The final eight counts of the indictment charge Argyropoulos with criminal contempt. These counts allege that Argyropoulos' solicitation of investments in the Laurence Miles Trust violated the terms of an injunction that Argyropoulos consented to in a suit brought by the Securities and Exchange Commission, which was based on the fraudulent Facebook and Twitter scheme. The injunction prohibited Argyropoulos from selling fraudulent investments and acting as an unlicensed broker.      

Sterne Agee Broker's IPO Trading In Away Account Earns FINRA Sanctions ( Blog)
Word has it that there's been a surge in initial public offerings. I'm not going to swear by that but I have heard some Wall Street types tell me that there are still companies looking to go public these days. Of course that was before those two 1,000 point drops in the Dow Jones but, who knows, another day, another 1,000 point move higher or lower and Bitcoin will triple in value and then halve. Be that as it may, today's Blog analyzes a recent Financial Industry Regulatory Authority settlement involving a stockbroker, his away account, and his so-so results in buying and selling IPOs.

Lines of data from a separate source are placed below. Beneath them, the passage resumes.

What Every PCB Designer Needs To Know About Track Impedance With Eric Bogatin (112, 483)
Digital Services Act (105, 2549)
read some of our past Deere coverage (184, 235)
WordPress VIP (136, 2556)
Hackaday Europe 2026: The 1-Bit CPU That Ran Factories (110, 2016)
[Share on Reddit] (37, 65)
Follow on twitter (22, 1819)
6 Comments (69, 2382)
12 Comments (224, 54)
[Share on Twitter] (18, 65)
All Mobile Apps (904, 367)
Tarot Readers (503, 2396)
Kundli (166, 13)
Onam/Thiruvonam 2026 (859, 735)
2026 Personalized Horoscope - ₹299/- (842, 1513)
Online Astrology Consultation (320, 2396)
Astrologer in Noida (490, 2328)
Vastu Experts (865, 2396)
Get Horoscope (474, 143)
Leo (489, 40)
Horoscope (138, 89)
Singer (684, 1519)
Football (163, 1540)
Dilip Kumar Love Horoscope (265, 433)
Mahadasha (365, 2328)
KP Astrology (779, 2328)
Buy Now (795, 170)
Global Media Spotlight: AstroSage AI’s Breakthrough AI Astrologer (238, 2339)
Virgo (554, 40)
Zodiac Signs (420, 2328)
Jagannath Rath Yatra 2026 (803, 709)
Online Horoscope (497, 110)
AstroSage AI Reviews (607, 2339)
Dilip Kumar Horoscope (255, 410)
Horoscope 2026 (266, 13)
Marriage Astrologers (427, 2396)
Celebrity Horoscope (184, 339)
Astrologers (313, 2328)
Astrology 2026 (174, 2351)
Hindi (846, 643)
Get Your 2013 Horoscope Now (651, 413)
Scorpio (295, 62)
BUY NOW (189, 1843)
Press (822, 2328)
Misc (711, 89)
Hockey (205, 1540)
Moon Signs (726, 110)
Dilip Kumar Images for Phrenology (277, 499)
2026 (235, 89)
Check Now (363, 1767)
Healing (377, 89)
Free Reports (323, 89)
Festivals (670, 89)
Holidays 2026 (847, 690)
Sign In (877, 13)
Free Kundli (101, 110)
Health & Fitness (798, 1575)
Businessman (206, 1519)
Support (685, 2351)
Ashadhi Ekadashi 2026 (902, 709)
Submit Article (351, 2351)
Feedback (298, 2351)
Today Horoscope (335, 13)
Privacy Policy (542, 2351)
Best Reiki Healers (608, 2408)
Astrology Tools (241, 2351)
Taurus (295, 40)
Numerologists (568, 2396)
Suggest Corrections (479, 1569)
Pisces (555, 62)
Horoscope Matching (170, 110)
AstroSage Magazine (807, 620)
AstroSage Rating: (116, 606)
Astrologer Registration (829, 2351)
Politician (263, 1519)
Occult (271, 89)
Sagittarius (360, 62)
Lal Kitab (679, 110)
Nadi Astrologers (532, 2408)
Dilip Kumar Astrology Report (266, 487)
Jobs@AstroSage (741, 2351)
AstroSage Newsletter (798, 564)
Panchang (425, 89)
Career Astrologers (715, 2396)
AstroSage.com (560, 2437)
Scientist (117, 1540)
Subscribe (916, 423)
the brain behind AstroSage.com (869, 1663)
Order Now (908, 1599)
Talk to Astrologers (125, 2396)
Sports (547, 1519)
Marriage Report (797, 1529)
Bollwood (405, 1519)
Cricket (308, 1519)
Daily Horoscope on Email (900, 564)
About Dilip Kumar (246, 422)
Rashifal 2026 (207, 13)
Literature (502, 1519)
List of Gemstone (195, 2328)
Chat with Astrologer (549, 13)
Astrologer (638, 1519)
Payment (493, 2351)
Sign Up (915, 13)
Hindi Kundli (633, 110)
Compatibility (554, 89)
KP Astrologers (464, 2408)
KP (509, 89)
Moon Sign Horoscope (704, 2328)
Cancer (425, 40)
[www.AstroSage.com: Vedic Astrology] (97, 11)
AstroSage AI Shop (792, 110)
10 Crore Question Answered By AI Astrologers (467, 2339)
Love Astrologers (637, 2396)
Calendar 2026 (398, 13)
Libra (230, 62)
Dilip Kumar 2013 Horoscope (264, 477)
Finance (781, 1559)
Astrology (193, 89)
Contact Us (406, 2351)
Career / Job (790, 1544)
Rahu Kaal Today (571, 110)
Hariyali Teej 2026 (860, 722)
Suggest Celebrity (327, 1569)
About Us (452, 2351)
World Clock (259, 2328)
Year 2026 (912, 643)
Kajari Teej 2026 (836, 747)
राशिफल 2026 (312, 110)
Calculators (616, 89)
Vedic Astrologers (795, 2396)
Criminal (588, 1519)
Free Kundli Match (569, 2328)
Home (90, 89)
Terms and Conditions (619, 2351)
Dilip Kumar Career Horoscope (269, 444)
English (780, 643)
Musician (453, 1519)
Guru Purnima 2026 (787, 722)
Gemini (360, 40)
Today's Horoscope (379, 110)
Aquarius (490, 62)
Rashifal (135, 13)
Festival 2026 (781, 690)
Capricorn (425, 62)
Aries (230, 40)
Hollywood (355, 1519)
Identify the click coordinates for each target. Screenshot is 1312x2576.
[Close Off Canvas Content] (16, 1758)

In the Matter of Thomas Osmonde Russell, III Esq., Respondent (Order of Forthwith Suspension, '34 Act Rel. No. 82651; Admin. Proc. File No. 3-18363 / February 7, 2018) Thomas Osmonde Russell, III was licensed to practice law in California, and his practice involved securities law matters, including authoring opinion letters regarding whether a company's securities could be sold
without being registered with the Commission. Having deemed Russell an "attorney who has been suspended or disbarred by a court . . ." pursuant to SEC Rule 102(e)(2), the SEC suspended him from appearing or practicing before it as an attorney. As set forth in part in the SEC Order:

2. On January 10, 2017, the State Bar Court of California ("Bar") suspended Russell from the practice of law based on its finding that Russell: willfully failed to maintain client funds in a trust account; misappropriated client funds in a trust account on multiple occasions; and, breached his fiduciary duty by paying his personal expenses from his client trust fund. The Bar Court found Russell's violations to be aggravated because: he engaged in multiple acts of misconduct; his violations caused significant harm to his client; he lacked candor during his testimony; and, he did not show remorse for his unethical behavior.

3. On June 23, 2017, the California Supreme Court entered an Order disbarring Russell from the practice of law effective July 23, 2017. The Court also ordered Russell to make restitution to his former client in the amount of $31,500 plus 10% interest per  year from June 17, 2015. The Court also awarded costs to the California Bar.